Why? It’s dependency free, requires zero configuration, and stands alone. When running, it requires only 10MB of RAM.

Zero configuration sounds excellent considering the rather steep learning of the (great!) CPAN tools (the cpan command line utility CPAN.pm and CPANPLUS) for new Perl users.

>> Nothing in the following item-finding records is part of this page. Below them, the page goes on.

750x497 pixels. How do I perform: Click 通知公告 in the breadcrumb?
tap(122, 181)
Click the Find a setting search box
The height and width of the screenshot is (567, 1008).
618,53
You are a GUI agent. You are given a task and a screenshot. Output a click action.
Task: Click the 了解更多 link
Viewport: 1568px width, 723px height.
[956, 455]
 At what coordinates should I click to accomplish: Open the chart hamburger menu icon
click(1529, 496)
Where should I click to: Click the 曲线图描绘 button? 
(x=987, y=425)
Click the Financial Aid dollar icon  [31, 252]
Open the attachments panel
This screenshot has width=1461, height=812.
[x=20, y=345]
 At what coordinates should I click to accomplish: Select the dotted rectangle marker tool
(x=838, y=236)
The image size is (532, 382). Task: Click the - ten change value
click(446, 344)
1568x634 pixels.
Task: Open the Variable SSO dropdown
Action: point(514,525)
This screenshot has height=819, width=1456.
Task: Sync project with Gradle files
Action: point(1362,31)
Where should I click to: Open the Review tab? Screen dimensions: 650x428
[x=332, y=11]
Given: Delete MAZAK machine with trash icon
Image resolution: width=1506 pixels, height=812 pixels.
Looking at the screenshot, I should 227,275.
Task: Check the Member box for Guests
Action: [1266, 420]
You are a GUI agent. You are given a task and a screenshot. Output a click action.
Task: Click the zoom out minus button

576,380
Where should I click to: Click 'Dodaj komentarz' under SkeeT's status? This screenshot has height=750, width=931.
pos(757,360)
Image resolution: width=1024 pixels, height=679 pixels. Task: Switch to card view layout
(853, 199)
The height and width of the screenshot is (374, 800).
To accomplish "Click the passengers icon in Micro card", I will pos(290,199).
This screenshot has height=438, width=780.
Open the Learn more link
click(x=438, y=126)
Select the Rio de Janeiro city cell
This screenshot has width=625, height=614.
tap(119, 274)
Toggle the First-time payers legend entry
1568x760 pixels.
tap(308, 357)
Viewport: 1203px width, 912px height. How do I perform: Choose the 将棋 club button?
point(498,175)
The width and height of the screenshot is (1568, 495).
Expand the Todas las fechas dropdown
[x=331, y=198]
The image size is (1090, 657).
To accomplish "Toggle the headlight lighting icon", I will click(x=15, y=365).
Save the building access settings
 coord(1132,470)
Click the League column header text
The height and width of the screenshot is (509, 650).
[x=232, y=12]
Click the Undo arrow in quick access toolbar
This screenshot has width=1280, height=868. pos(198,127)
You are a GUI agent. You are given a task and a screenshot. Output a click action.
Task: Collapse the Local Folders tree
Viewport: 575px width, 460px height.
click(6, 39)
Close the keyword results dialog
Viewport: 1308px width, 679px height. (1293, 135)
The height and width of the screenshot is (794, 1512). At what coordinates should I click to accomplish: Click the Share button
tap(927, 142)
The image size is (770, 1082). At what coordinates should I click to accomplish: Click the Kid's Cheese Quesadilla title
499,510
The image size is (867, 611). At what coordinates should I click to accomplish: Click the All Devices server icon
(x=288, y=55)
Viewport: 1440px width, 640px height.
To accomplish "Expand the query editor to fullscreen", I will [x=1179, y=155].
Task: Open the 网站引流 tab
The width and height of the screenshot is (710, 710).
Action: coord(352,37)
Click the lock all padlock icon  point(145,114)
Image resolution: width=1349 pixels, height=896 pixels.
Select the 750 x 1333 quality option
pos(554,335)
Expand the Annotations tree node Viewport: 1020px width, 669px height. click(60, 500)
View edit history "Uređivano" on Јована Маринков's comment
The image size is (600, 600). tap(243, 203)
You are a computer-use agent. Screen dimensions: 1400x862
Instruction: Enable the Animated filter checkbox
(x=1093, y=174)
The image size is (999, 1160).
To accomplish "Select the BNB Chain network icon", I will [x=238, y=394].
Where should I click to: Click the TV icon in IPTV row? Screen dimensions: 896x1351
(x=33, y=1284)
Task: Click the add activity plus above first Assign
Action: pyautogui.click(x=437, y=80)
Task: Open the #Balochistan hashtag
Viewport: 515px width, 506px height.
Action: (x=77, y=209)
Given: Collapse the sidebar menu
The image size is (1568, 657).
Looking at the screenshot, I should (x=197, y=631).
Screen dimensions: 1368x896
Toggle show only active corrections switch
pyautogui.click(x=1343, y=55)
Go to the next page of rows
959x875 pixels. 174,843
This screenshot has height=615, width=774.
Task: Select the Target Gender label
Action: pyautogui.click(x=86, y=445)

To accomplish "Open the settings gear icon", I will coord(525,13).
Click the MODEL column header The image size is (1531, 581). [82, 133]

How does it work? Let try a big module with a lot of dependencies and C++ compiling activity. Install the application through cpan if configured (or with one of the standalone installations options):

$ cpan App::cpanminus
[...]

$ cpanm Moose
--> Working on Moose
Fetching http://search.cpan.org/CPAN/authors/id/D/DR/DROLSKY/Moose-1.21.tar.gz ... OK
Configuring Moose-1.21 ... OK
==> Found dependencies: Try::Tiny, Package::DeprecationManager, Test::Requires, Class::MOP, Sub::Exporter, Test::Fatal, Sub::Name, Data::OptList, Params::Util, List::MoreUtils, Task::Weaken
--> Working on Try::Tiny
[...]
Building and testing Moose-1.21 ... OK
Successfully installed Moose-1.21

$ perl -MMoose -e1

No errors. The modules (and their dependencies) installed just fine. Wow.